(Action item) Give back the data below exactly as it was given.

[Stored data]
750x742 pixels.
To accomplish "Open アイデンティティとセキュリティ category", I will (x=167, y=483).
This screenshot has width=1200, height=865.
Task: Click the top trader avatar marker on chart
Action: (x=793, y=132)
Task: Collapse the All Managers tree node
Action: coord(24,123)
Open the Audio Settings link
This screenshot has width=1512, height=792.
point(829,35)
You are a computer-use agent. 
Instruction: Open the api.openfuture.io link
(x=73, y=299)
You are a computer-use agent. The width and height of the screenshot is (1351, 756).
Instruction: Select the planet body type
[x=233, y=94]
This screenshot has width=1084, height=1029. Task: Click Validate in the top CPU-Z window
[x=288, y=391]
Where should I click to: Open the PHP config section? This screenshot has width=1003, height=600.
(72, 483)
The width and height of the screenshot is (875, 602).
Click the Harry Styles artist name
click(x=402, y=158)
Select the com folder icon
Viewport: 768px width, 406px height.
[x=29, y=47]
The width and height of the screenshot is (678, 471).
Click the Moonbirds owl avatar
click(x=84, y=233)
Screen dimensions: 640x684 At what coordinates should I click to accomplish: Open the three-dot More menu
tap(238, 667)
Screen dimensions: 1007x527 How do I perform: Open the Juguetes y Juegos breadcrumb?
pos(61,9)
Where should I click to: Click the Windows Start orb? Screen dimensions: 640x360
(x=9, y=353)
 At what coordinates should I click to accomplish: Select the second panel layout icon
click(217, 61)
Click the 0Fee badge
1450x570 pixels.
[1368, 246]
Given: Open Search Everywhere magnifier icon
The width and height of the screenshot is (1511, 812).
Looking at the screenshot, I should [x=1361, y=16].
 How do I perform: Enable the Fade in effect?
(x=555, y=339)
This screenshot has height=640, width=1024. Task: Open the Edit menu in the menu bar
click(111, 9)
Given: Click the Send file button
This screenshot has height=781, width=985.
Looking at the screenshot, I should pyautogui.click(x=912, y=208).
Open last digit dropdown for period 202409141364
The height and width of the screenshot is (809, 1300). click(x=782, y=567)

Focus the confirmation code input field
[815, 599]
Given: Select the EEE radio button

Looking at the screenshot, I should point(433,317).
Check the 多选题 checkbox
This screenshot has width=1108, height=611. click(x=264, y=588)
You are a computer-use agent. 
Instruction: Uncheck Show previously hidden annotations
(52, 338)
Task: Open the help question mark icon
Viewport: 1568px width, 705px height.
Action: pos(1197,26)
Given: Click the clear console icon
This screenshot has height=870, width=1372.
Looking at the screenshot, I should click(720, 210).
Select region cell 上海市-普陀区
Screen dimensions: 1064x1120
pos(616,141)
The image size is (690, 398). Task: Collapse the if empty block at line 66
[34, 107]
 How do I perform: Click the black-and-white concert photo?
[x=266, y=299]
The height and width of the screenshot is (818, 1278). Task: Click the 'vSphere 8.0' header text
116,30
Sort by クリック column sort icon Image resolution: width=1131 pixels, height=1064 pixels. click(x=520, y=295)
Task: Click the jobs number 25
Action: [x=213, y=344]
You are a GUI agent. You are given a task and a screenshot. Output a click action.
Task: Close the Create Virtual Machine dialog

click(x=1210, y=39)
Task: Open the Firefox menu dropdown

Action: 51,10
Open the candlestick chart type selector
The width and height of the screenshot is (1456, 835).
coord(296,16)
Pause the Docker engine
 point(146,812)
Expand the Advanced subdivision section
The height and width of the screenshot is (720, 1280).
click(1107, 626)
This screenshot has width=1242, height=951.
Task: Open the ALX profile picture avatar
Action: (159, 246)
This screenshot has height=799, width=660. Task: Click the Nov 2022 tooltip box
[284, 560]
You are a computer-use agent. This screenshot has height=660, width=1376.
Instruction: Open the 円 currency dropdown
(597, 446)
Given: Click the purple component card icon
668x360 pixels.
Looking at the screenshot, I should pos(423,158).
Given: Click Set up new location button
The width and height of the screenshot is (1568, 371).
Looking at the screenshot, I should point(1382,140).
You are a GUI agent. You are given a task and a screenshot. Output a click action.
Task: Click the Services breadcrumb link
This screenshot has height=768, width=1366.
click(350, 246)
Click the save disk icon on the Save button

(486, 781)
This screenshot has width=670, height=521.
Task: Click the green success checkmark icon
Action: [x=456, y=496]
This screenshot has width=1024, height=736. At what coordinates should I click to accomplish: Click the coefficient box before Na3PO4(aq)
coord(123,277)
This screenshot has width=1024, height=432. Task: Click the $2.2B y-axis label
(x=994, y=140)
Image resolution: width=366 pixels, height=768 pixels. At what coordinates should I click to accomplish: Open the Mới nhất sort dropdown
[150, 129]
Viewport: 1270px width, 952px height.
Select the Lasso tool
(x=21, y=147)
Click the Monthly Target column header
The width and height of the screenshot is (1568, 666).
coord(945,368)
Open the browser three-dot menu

(Result of the task)
750x742 pixels.
To accomplish "Open アイデンティティとセキュリティ category", I will (x=167, y=483).
This screenshot has width=1200, height=865.
Task: Click the top trader avatar marker on chart
Action: (x=793, y=132)
Task: Collapse the All Managers tree node
Action: coord(24,123)
Open the Audio Settings link
This screenshot has width=1512, height=792.
point(829,35)
You are a computer-use agent. 
Instruction: Open the api.openfuture.io link
(x=73, y=299)
You are a computer-use agent. The width and height of the screenshot is (1351, 756).
Instruction: Select the planet body type
[x=233, y=94]
This screenshot has width=1084, height=1029. Task: Click Validate in the top CPU-Z window
[x=288, y=391]
Where should I click to: Open the PHP config section? This screenshot has width=1003, height=600.
(72, 483)
The width and height of the screenshot is (875, 602).
Click the Harry Styles artist name
click(x=402, y=158)
Select the com folder icon
Viewport: 768px width, 406px height.
[x=29, y=47]
The width and height of the screenshot is (678, 471).
Click the Moonbirds owl avatar
click(x=84, y=233)
Screen dimensions: 640x684 At what coordinates should I click to accomplish: Open the three-dot More menu
tap(238, 667)
Screen dimensions: 1007x527 How do I perform: Open the Juguetes y Juegos breadcrumb?
pos(61,9)
Where should I click to: Click the Windows Start orb? Screen dimensions: 640x360
(x=9, y=353)
 At what coordinates should I click to accomplish: Select the second panel layout icon
click(217, 61)
Click the 0Fee badge
1450x570 pixels.
[1368, 246]
Given: Open Search Everywhere magnifier icon
The width and height of the screenshot is (1511, 812).
Looking at the screenshot, I should [x=1361, y=16].
 How do I perform: Enable the Fade in effect?
(x=555, y=339)
This screenshot has height=640, width=1024. Task: Open the Edit menu in the menu bar
click(111, 9)
Given: Click the Send file button
This screenshot has height=781, width=985.
Looking at the screenshot, I should pyautogui.click(x=912, y=208).
Open last digit dropdown for period 202409141364
The height and width of the screenshot is (809, 1300). click(x=782, y=567)

Focus the confirmation code input field
[815, 599]
Given: Select the EEE radio button

Looking at the screenshot, I should point(433,317).
Check the 多选题 checkbox
This screenshot has width=1108, height=611. click(x=264, y=588)
You are a computer-use agent. 
Instruction: Uncheck Show previously hidden annotations
(52, 338)
Task: Open the help question mark icon
Viewport: 1568px width, 705px height.
Action: pos(1197,26)
Given: Click the clear console icon
This screenshot has height=870, width=1372.
Looking at the screenshot, I should click(720, 210).
Select region cell 上海市-普陀区
Screen dimensions: 1064x1120
pos(616,141)
The image size is (690, 398). Task: Collapse the if empty block at line 66
[34, 107]
 How do I perform: Click the black-and-white concert photo?
[x=266, y=299]
The height and width of the screenshot is (818, 1278). Task: Click the 'vSphere 8.0' header text
116,30
Sort by クリック column sort icon Image resolution: width=1131 pixels, height=1064 pixels. click(x=520, y=295)
Task: Click the jobs number 25
Action: [x=213, y=344]
You are a GUI agent. You are given a task and a screenshot. Output a click action.
Task: Close the Create Virtual Machine dialog

click(x=1210, y=39)
Task: Open the Firefox menu dropdown

Action: 51,10
Open the candlestick chart type selector
The width and height of the screenshot is (1456, 835).
coord(296,16)
Pause the Docker engine
 point(146,812)
Expand the Advanced subdivision section
The height and width of the screenshot is (720, 1280).
click(1107, 626)
This screenshot has width=1242, height=951.
Task: Open the ALX profile picture avatar
Action: (159, 246)
This screenshot has height=799, width=660. Task: Click the Nov 2022 tooltip box
[284, 560]
You are a computer-use agent. This screenshot has height=660, width=1376.
Instruction: Open the 円 currency dropdown
(597, 446)
Given: Click the purple component card icon
668x360 pixels.
Looking at the screenshot, I should pos(423,158).
Given: Click Set up new location button
The width and height of the screenshot is (1568, 371).
Looking at the screenshot, I should point(1382,140).
You are a GUI agent. You are given a task and a screenshot. Output a click action.
Task: Click the Services breadcrumb link
This screenshot has height=768, width=1366.
click(350, 246)
Click the save disk icon on the Save button

(486, 781)
This screenshot has width=670, height=521.
Task: Click the green success checkmark icon
Action: [x=456, y=496]
This screenshot has width=1024, height=736. At what coordinates should I click to accomplish: Click the coefficient box before Na3PO4(aq)
coord(123,277)
This screenshot has width=1024, height=432. Task: Click the $2.2B y-axis label
(x=994, y=140)
Image resolution: width=366 pixels, height=768 pixels. At what coordinates should I click to accomplish: Open the Mới nhất sort dropdown
[150, 129]
Viewport: 1270px width, 952px height.
Select the Lasso tool
(x=21, y=147)
Click the Monthly Target column header
The width and height of the screenshot is (1568, 666).
coord(945,368)
Open the browser three-dot menu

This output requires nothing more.